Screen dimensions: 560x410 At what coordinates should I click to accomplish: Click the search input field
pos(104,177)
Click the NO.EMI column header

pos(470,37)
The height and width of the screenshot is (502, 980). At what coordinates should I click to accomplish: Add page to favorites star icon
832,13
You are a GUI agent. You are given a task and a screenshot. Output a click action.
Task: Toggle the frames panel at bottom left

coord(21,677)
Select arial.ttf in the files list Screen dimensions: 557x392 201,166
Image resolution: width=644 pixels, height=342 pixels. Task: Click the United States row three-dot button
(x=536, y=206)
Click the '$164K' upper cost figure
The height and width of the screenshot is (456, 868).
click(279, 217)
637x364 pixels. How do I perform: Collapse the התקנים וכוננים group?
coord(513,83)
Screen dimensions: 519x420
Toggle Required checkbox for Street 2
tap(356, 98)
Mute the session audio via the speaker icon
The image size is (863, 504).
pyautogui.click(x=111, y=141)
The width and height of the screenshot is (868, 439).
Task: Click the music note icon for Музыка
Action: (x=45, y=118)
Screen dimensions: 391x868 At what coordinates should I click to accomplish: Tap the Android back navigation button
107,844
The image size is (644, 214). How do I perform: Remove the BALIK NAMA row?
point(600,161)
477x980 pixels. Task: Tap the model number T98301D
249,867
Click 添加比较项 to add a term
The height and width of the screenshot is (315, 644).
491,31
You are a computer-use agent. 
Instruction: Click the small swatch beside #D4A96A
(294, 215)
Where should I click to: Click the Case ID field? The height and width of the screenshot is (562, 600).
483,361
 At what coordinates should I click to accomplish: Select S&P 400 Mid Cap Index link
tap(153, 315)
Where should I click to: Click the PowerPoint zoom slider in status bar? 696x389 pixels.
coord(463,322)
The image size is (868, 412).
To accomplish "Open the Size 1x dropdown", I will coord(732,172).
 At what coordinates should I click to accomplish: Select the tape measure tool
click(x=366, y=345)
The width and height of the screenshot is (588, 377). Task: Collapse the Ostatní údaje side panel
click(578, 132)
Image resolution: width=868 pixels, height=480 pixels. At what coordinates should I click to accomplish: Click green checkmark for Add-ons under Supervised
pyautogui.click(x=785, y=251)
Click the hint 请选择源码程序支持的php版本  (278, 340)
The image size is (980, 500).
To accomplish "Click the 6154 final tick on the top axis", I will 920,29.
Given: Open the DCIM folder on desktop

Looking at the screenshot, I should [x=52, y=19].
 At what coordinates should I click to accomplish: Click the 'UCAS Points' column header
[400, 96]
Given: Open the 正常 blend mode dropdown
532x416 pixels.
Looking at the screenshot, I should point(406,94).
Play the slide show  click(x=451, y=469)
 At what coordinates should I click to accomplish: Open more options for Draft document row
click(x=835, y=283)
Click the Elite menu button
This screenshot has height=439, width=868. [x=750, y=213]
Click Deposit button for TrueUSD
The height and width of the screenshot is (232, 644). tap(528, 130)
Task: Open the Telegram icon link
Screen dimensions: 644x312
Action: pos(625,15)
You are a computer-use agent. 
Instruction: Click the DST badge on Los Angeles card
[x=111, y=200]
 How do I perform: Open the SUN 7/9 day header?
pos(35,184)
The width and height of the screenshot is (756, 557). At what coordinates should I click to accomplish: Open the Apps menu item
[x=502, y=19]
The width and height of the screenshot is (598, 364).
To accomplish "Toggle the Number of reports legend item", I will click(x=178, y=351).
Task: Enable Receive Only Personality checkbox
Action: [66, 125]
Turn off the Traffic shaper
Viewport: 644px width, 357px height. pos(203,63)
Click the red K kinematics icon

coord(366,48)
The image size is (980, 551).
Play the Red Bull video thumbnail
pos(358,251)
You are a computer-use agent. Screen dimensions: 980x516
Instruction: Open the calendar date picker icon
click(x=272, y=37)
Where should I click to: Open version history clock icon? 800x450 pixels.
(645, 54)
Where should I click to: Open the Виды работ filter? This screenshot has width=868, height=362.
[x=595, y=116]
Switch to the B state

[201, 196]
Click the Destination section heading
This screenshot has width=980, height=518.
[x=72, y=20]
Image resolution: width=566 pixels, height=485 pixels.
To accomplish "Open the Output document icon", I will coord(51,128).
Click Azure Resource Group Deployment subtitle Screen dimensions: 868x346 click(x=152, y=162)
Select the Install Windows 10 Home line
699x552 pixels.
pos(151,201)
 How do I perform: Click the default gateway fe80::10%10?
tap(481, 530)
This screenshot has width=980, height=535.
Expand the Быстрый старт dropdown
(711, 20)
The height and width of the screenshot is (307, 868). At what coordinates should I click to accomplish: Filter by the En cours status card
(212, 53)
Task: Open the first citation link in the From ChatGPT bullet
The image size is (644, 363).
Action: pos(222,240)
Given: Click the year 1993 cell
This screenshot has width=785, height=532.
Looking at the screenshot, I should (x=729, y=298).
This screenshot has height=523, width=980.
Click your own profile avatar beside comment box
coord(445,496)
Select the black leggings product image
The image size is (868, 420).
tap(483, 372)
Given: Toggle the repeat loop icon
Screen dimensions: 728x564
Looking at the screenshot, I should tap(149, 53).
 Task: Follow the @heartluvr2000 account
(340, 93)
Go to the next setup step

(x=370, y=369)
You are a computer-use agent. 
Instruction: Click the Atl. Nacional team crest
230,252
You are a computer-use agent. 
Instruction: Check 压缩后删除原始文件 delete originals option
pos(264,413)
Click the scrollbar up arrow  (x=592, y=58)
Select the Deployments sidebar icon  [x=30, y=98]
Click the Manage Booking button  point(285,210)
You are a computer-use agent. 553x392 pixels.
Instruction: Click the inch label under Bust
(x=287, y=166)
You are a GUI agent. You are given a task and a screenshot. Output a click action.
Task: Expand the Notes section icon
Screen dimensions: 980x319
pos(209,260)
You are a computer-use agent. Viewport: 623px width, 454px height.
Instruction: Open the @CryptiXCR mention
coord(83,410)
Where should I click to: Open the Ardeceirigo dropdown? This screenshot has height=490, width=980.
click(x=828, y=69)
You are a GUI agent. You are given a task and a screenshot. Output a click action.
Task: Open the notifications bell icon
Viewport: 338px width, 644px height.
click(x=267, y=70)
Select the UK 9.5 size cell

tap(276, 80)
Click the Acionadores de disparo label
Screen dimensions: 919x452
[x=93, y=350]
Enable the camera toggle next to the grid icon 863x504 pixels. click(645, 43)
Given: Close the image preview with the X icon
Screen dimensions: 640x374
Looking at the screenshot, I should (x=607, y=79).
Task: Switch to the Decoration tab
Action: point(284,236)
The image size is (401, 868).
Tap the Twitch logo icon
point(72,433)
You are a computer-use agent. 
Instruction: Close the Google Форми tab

......

Problem to work on → The total of lines in the data that contain "Close" is all you should give.

Task output → 2